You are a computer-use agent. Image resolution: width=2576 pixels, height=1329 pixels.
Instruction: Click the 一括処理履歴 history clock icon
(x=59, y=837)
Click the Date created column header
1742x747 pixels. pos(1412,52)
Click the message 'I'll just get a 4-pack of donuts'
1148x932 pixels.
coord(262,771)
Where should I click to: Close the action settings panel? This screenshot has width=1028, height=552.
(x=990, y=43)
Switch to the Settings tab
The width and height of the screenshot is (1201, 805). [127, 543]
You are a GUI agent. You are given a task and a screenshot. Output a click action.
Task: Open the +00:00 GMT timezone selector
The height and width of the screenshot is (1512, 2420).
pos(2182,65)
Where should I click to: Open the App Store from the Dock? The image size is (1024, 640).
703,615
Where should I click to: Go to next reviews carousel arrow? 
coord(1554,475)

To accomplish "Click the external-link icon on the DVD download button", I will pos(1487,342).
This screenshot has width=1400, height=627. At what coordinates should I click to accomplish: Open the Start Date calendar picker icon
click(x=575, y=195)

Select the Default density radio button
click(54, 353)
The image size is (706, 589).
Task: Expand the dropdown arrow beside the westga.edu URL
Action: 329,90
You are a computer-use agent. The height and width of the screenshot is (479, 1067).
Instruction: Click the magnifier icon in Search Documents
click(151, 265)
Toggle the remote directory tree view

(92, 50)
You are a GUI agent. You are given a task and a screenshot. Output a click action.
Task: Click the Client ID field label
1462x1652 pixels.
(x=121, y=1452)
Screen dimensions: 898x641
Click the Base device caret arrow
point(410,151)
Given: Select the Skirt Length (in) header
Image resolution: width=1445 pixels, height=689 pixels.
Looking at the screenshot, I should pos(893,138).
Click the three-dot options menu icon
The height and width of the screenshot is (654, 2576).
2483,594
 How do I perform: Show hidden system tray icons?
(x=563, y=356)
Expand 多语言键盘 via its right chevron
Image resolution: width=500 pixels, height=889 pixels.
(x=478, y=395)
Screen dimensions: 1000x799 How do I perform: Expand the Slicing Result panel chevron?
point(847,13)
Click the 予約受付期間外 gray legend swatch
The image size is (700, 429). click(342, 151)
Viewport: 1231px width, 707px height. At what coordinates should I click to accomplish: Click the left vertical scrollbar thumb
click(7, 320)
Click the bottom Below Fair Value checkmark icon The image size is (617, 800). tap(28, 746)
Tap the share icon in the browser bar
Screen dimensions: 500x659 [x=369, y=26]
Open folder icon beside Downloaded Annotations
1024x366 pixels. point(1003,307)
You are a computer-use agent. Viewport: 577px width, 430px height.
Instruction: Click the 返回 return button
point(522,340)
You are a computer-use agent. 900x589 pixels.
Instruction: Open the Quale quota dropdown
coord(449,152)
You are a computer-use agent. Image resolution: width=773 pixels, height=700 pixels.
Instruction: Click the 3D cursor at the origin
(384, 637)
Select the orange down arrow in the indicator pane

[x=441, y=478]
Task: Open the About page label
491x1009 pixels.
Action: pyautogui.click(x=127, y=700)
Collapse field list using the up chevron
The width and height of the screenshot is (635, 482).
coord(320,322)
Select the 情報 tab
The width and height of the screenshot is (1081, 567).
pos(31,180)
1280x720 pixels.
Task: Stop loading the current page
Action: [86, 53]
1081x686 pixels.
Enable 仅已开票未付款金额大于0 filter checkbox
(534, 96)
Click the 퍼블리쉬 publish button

Work instructions ▸ Beginning with the line that contains "You are a computer-use agent. Viewport: 577px", output each line of the listing above through the last one, exactly and with nothing added.

Result for this exercise ▸
You are a computer-use agent. Viewport: 577px width, 430px height.
Instruction: Click the 返回 return button
point(522,340)
You are a computer-use agent. 900x589 pixels.
Instruction: Open the Quale quota dropdown
coord(449,152)
You are a computer-use agent. Image resolution: width=773 pixels, height=700 pixels.
Instruction: Click the 3D cursor at the origin
(384, 637)
Select the orange down arrow in the indicator pane

[x=441, y=478]
Task: Open the About page label
491x1009 pixels.
Action: pyautogui.click(x=127, y=700)
Collapse field list using the up chevron
The width and height of the screenshot is (635, 482).
coord(320,322)
Select the 情報 tab
The width and height of the screenshot is (1081, 567).
pos(31,180)
1280x720 pixels.
Task: Stop loading the current page
Action: [86, 53]
1081x686 pixels.
Enable 仅已开票未付款金额大于0 filter checkbox
(534, 96)
Click the 퍼블리쉬 publish button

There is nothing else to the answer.